In summary, the problem was that I have a time capsule with 2Tb of space that seemed to work fine. It had a number of flies and folders and two sparse bundles. One of the bundles, refused to mount i.e. double click would not put the image on my desktop and open in finder. I could right click and choose "show package contents" and see the "bands" directory, but it was useless in this form. Because it wouldn't mount, no software data recovery programs would work because they didn't "see" the image. The other bundle would mount and display all the backup folders. Other people here helped in suggesting tips but most felt the drive was bad or that the file was too corrupted. I tried all the things you probably have in trying to get the terminal command hdiutil to work, but it always failed with something like "Unrecognized filesystem".

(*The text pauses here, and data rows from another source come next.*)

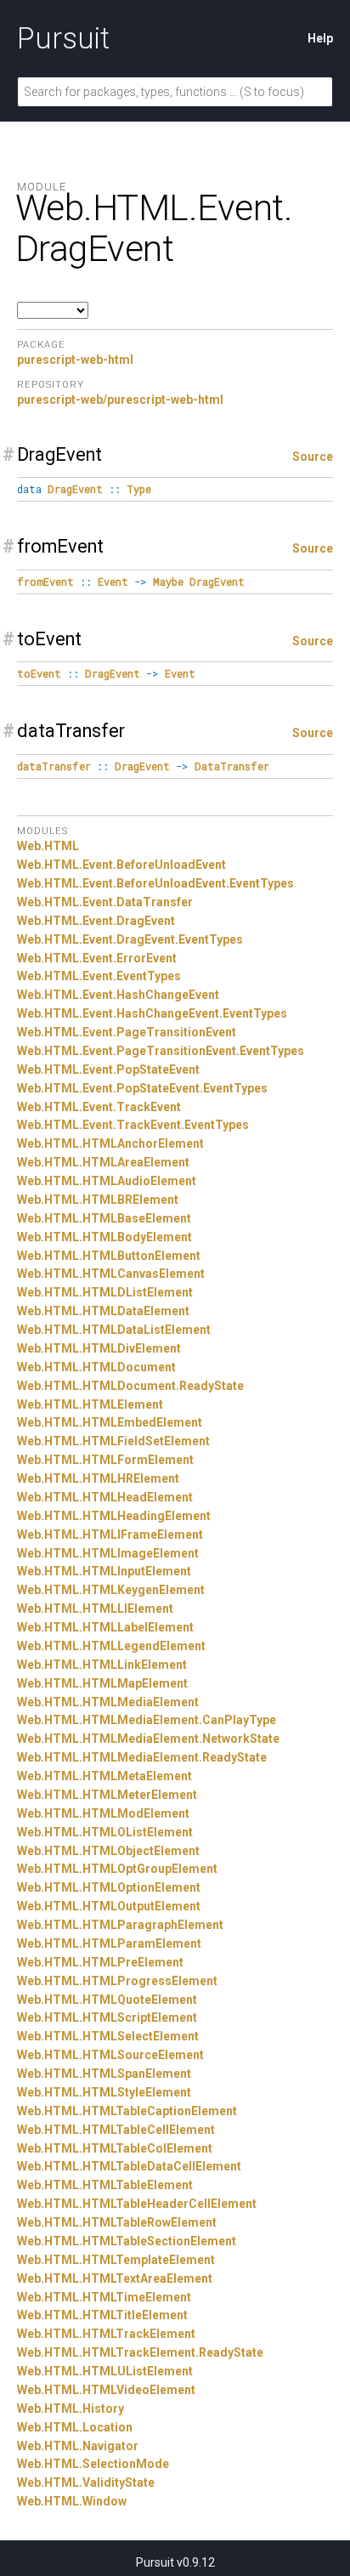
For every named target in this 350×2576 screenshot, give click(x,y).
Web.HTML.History (70, 2408)
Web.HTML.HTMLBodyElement (104, 1237)
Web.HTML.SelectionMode (93, 2464)
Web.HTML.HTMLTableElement (105, 2185)
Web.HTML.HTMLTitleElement (102, 2315)
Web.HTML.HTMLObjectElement (108, 1851)
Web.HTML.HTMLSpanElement (104, 2073)
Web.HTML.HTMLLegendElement (111, 1646)
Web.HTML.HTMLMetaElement (104, 1776)
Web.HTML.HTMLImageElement (108, 1553)
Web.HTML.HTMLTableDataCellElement (129, 2166)
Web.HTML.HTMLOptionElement (108, 1887)
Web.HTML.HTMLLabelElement (105, 1627)
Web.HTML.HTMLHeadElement (105, 1497)
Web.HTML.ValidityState (86, 2482)
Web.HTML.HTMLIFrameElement (110, 1534)
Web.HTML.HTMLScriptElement (107, 2017)
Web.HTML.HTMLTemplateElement (116, 2260)
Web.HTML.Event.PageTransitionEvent (126, 1032)
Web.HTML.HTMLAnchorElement (110, 1143)
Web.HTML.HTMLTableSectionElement (126, 2241)
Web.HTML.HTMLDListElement (105, 1292)
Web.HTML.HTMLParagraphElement (120, 1925)
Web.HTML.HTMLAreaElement (103, 1162)
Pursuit (63, 38)
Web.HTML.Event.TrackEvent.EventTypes (133, 1125)
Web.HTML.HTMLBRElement (97, 1199)
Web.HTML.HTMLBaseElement (104, 1218)
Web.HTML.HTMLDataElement (103, 1311)
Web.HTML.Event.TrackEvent (99, 1107)
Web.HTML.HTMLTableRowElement (117, 2222)
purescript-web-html (75, 359)
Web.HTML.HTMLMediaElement (108, 1702)
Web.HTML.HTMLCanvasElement (111, 1273)
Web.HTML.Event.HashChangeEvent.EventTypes (152, 1013)
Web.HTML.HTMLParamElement (109, 1943)
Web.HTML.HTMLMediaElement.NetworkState (148, 1738)
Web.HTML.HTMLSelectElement (108, 2036)
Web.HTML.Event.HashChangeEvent (118, 994)
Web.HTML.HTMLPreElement (100, 1962)
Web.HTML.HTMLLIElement (95, 1608)
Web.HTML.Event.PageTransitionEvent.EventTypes (160, 1051)
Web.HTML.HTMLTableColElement (114, 2148)
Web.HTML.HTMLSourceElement (110, 2055)
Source (312, 456)
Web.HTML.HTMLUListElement (105, 2371)
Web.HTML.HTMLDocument (96, 1367)
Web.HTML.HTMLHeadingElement (114, 1516)
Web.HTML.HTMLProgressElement (117, 1981)
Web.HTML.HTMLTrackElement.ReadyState (140, 2352)
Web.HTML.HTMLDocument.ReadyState (130, 1386)
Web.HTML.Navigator (77, 2446)
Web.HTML (48, 846)
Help (320, 38)
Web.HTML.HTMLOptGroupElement (117, 1868)
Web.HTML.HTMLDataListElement (114, 1329)
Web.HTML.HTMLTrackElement (106, 2334)
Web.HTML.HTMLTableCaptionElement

In desperation, I attached to the TC from a Win7 64bit system and found something curious. You can see from the screen shots above that Windows showed each bundle as a folder with files in it. OS X didn't seem to show these to me before. I opened the files with notepad in Win7 to see what was inside and they seemed to describe the bundle in some way, i.e. included the bundle name and other info. The bad bundle did not have these info or .plist files, showing only a zero byte file and LSOverride which I deduced was some means for telling OS X how to deal with this unknown file. I copied these two band bundle files to another location leaving only the "bands" directory then copied the files from the good bundle over to the bad bundle, excluding the "bands" directory from the good bundle. Basically, I copied the "helper" files from the good bundle to the bad bundle. I don't know how one does this in OS X, so I had to use Win7 to do that. after that, I went to my OS X machine and double clicked on the previously bad bundle only to find it worked just as well as the other bundle. In fact, I found the file from 7 years ago that I was looking for and celebrated with a tall martini afterwards.
I don't know that this will help you, but good luck.